He told MSPs today: "Is it wise to keep Waverley and Haymarket open at the same time?"
Mr Hynes, who heads ScotRail and Network Rail Scotland, was reacting to the huge disruption on Saturday 24 August when thousands of people swamped Waverley after the Scotland v France rugby international at Murrayfield on the final weekend of the Edinburgh Festival.
He told the Scottish Parliament's rural economy and connectivity committee: "I'm not sure it is wise for us to host rugby at Murrayfield at the same time as the busiest Edinburgh Festival weekend.
“So it’s clear to me we’re going to have to manage this risk in a different way."
Mr Hynes said he was already starting talks over this with Scottish Rugby.
He said "quota controls" might be needed on the busiest days.
Mr Hynes said ScotRail was continuing to get more trains, but the Festival was also "only going to get bigger".
He said that despite having more carriages available than ever before, the number available on 24 August was "not sufficient" to accommodate the number of people who wanted to travel at the same time.
“We took many people into Edinburgh and clearly the numbers of people who wanted to travel back at the same time created some pressure on the system.
"We let our customers down."
Mr Hynes said part of the disruption had been caused by passenger alarms being activated three times, which brought the trains to a halt.
He said an "incident learning review" had been ordered, whose "learnings" would be published.
“The learnings won’t just affect the railway, the learnings will also affect major event management in the city of Edinburgh because these events are getting bigger and bigger.
“We operate a walk-up railway and that presents some logistical challenges and so one of the things we need to think about is do we actually put quota controls in on those very, very busy days?
“These are all things that we’re thinking about because the Edinburgh Festival is only going to get bigger so we might need to adapt our operation accordingly.”
A ScotRail spokesperson said later: “Major events in Edinburgh and across Scotland are getting bigger and bigger, and together with industry partners we need to look at how these events are managed.
“We’re conducting an incident learning review following disruption in Edinburgh at the end of August to see how we can better manage large scale events.”
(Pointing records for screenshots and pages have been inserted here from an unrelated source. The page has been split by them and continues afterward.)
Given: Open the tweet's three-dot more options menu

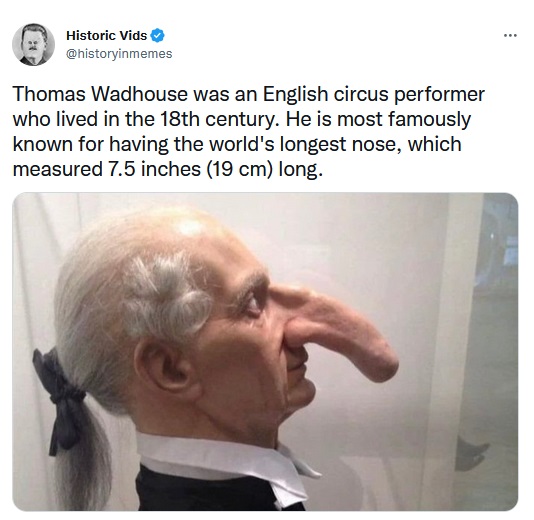Looking at the screenshot, I should (x=511, y=35).
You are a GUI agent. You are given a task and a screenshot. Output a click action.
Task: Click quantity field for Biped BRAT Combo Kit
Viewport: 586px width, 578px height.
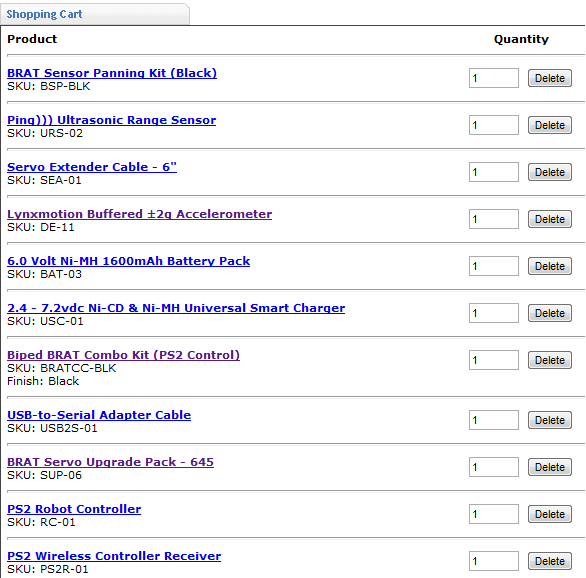tap(494, 360)
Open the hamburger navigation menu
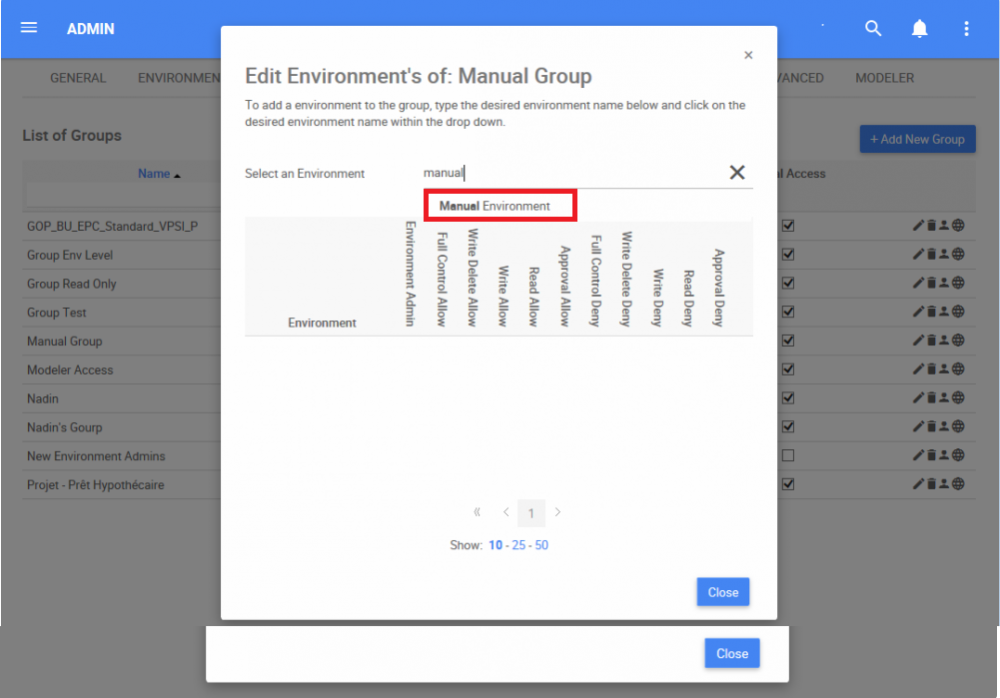The image size is (1000, 698). (29, 28)
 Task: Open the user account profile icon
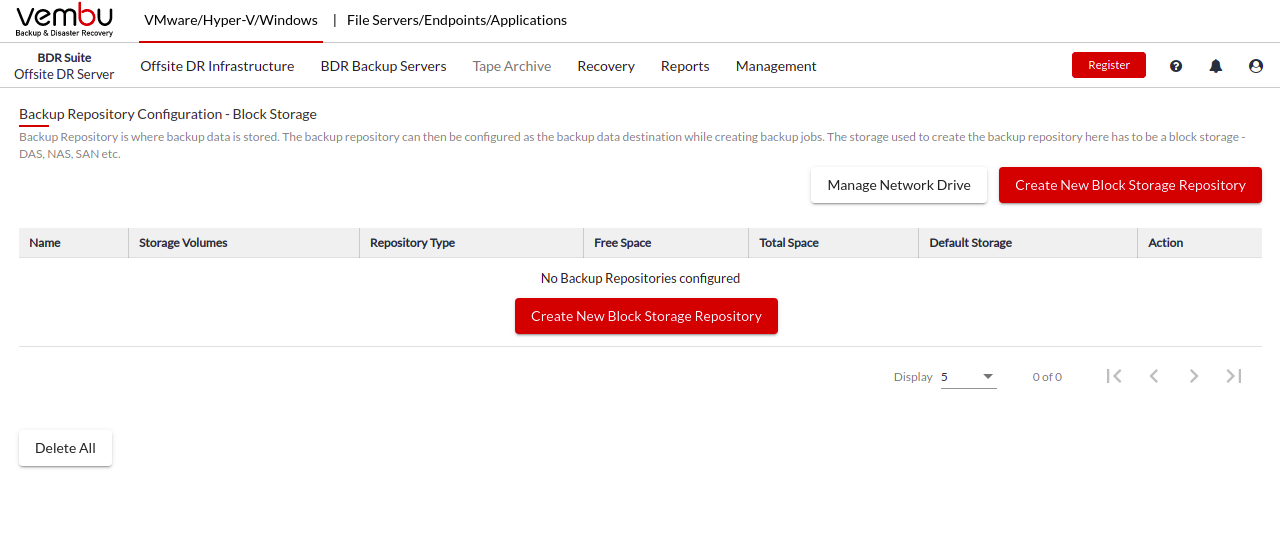click(1256, 66)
The train operator said quota controls could include special trains, ticket types and their availability and restrictions such as day and time of travel.
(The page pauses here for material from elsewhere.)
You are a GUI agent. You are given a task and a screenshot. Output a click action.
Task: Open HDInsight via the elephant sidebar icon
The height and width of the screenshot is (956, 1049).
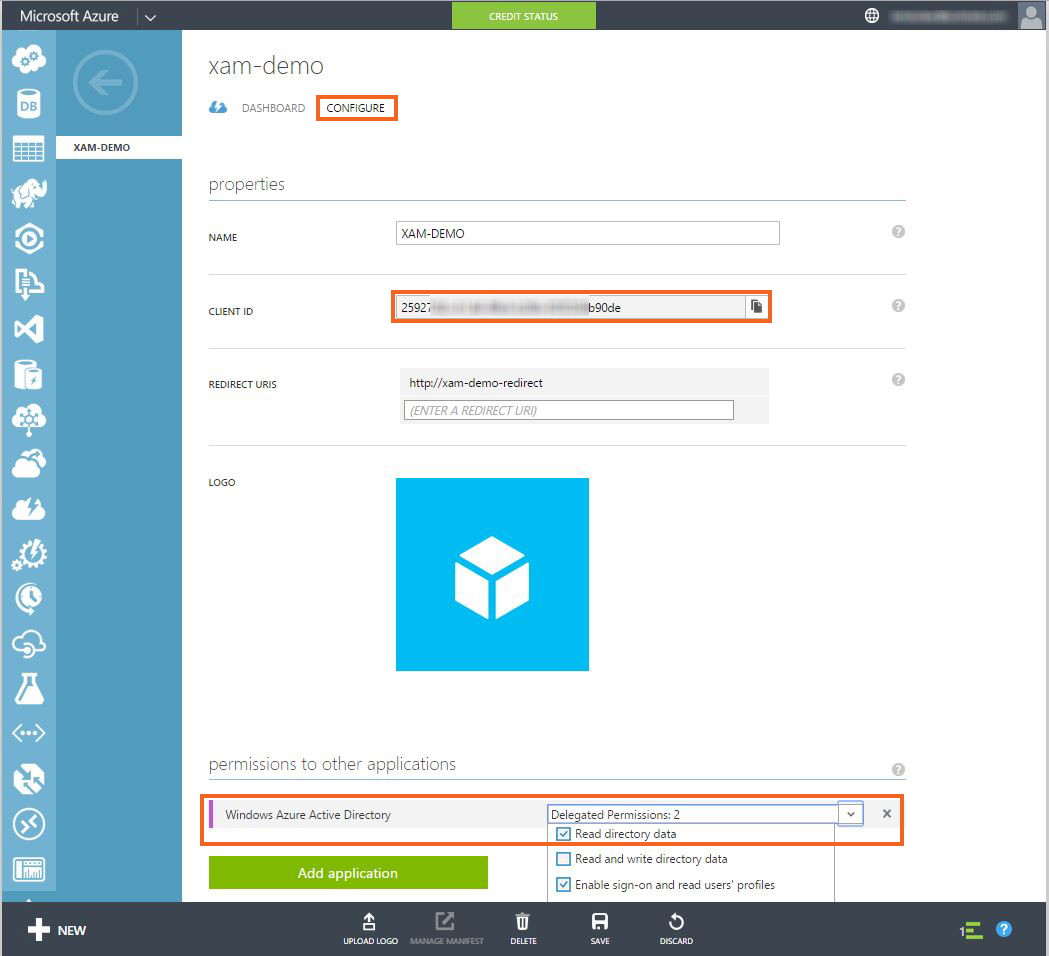point(28,193)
A Scottish Rugby spokesman said: “Scottish Rugby hosts summer test matches every four years as part of the Scotland’s team’s preparations for the Rugby World Cup and, as such, the dates and times are known well in advance to all partners, creating ample time to flag and discuss any concerns, which for this year’s games none were received.
“Scottish Rugby announced details of this summer’s test matches in November 2018 and the kick-off times in May.
"ScotRail were among the transport and public safety partners we work with for every match to ensure our supporters have a safe, enjoyable day and can attend BT Murrayfield using a variety of transport options.
"The match versus France on 24 August kicked off at 1:10pm and the stadium was empty by 4pm.”